*Page text*
=====

What is Radiotherapy?
Radiotherapy is the use of powerful X-Rays, which are carefully focused on certain parts of the body to kill cancer cells that may be there.
When is Radiotherapy used in the treatment of Breast Cancer?
Radiotherapy is used in almost all cases where a person has undergone a lumpectomy (part of the breast removed) for breast cancer. It is used in selected cases where a person has undergone a mastectomy for breast cancer (the entire breast removed).
The aim of the radiotherapy is to eradicate microscopic cancer cells that may or may not be remaining after surgery. This is not a reflection on the surgery, but a reflection on the behaviour of breast cancer. Well conducted trials, with mature results, consistently show that radiotherapy lowers the risk of recurrence in the breast or chest wall by 65% - 70%. It is internationally accepted as an integral part in the treatment of breast cancer.

=====

*Exercise requirements*
A. According to the text on radiotherapy for breast cancer, by how much does radiotherapy lower the risk of recurrence in the breast or chest wall?
B. List every medical procedure that the text on radiotherapy for breast cancer mentions.
C. Write the next part of the text on radiotherapy for breast cancer, starting after its final sentence.

*Information shown*
=====

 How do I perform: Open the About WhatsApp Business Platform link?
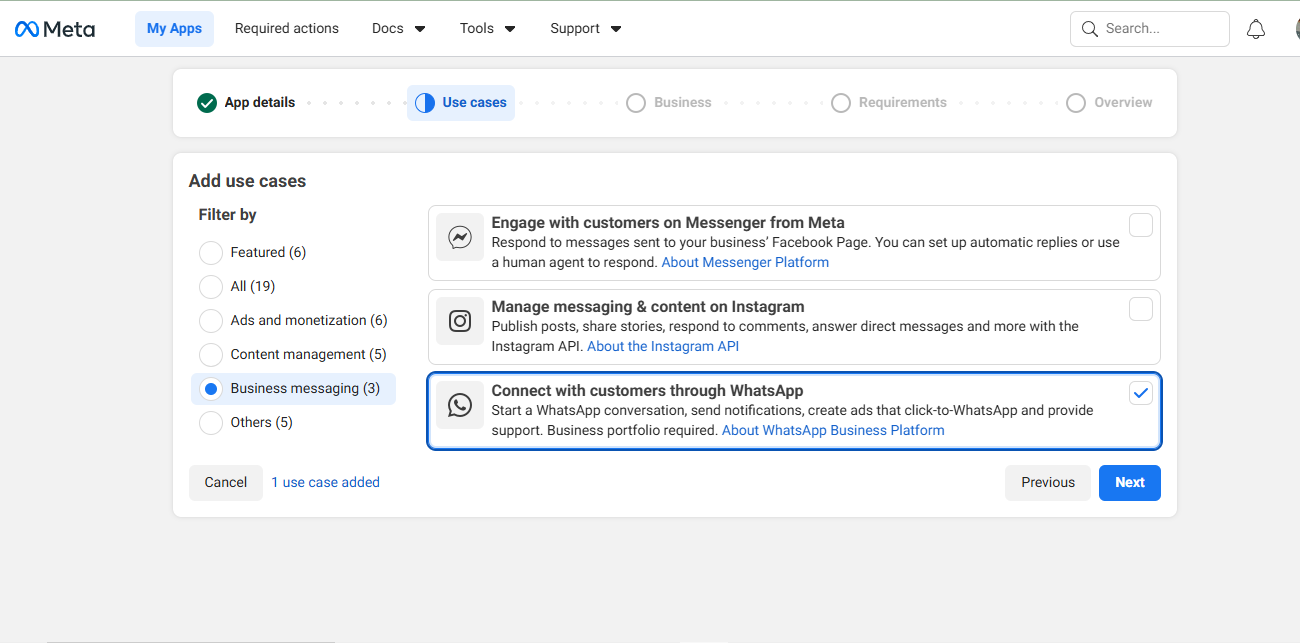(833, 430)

=====

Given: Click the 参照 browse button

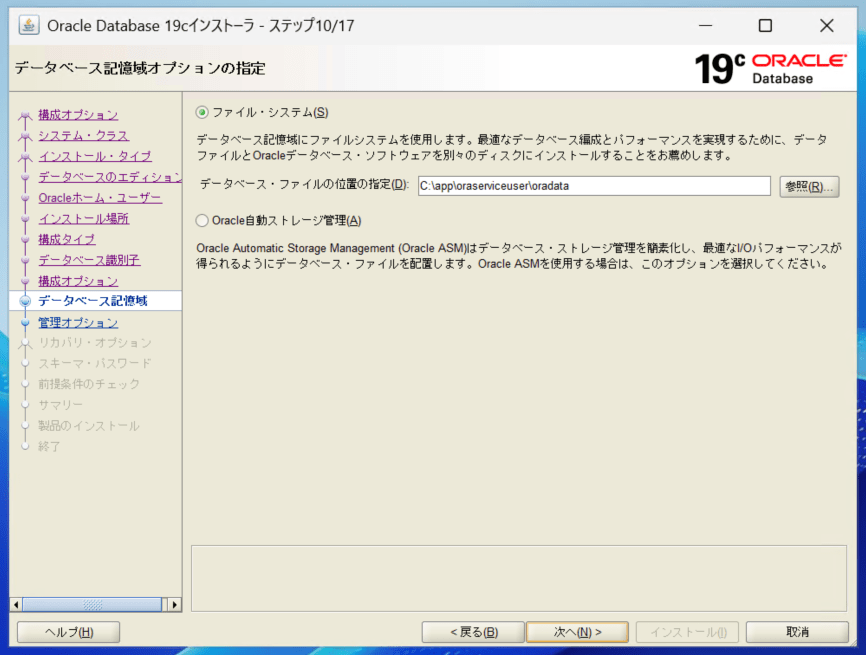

=====

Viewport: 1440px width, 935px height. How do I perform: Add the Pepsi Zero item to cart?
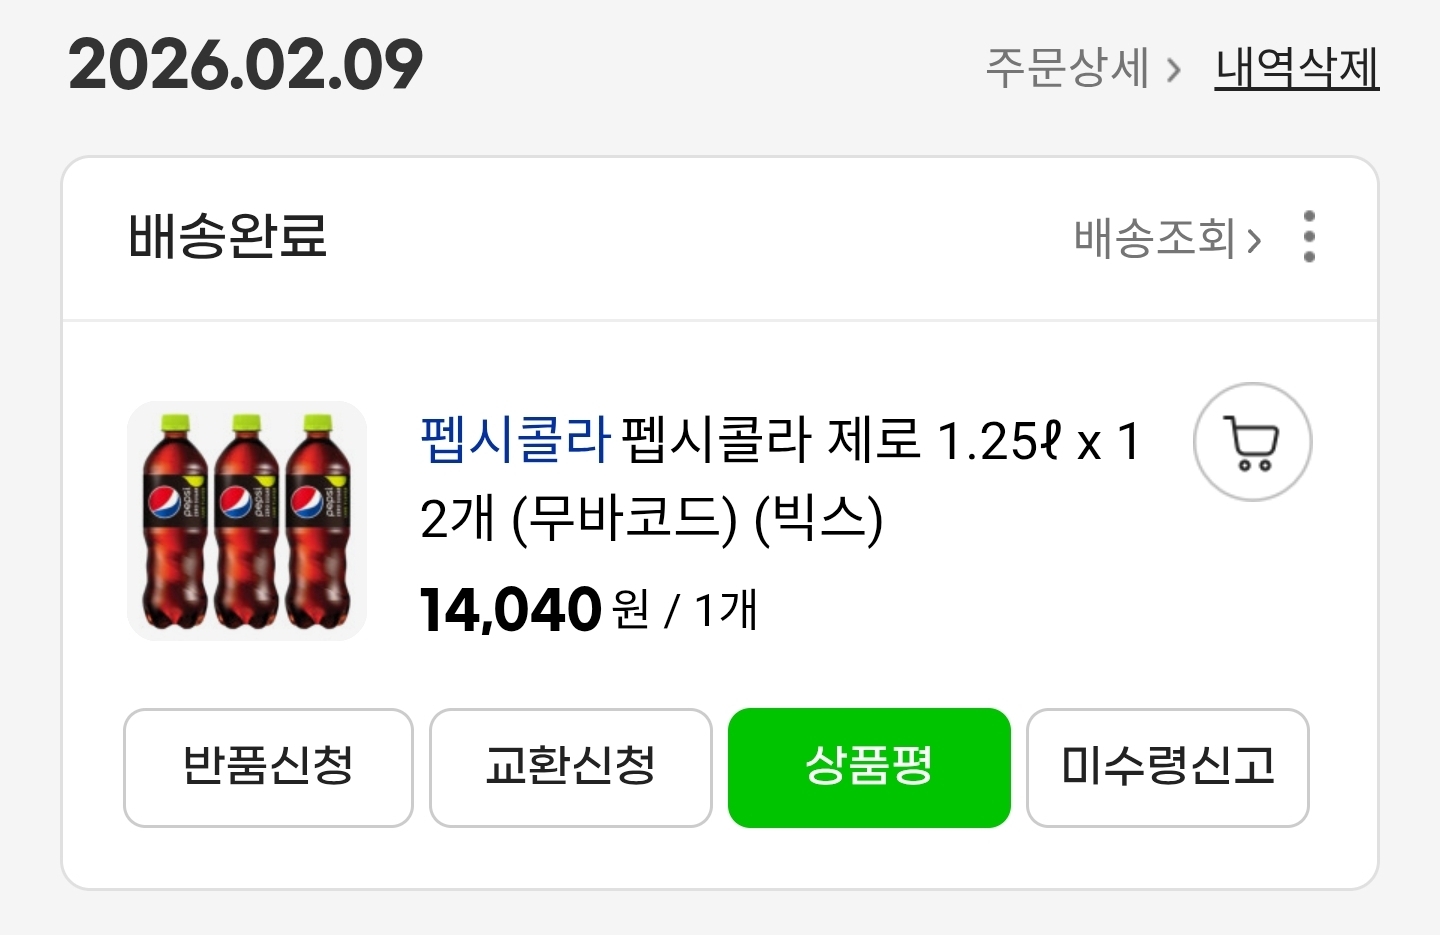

=====

*Response list*
A. By 65% - 70%.

B.
- Radiotherapy
- Lumpectomy
- Mastectomy
- Surgery

C.
How long does it take?
Radiotherapy is given every working day (i.e. Mondays through to Fridays). Each treatment (also called a ‘fraction’) takes around five minutes to actually give. It takes around 40 minutes to get in and out of the department each day you are treated.
The entire course of radiotherapy takes from 3 to 6½ weeks. The same total dose is given in all cases, but the daily dose is bigger for a 3 week treatment and smaller for a longer one. Most courses in this department take between 5 and 6½ weeks.
How is Treatment Given?
You lie on a couch with a soft headrest, and a machine (called a Linear Accelerator) beams invisible X-Rays to the breast or chest wall. The machine is 3 to 4 feet away from you. The treatment does not hurt. You are alone in the room while the machine is on, but you are monitored on video camera by the radiotherapy staff and they can speak to you by intercom.
What are the Side Effects?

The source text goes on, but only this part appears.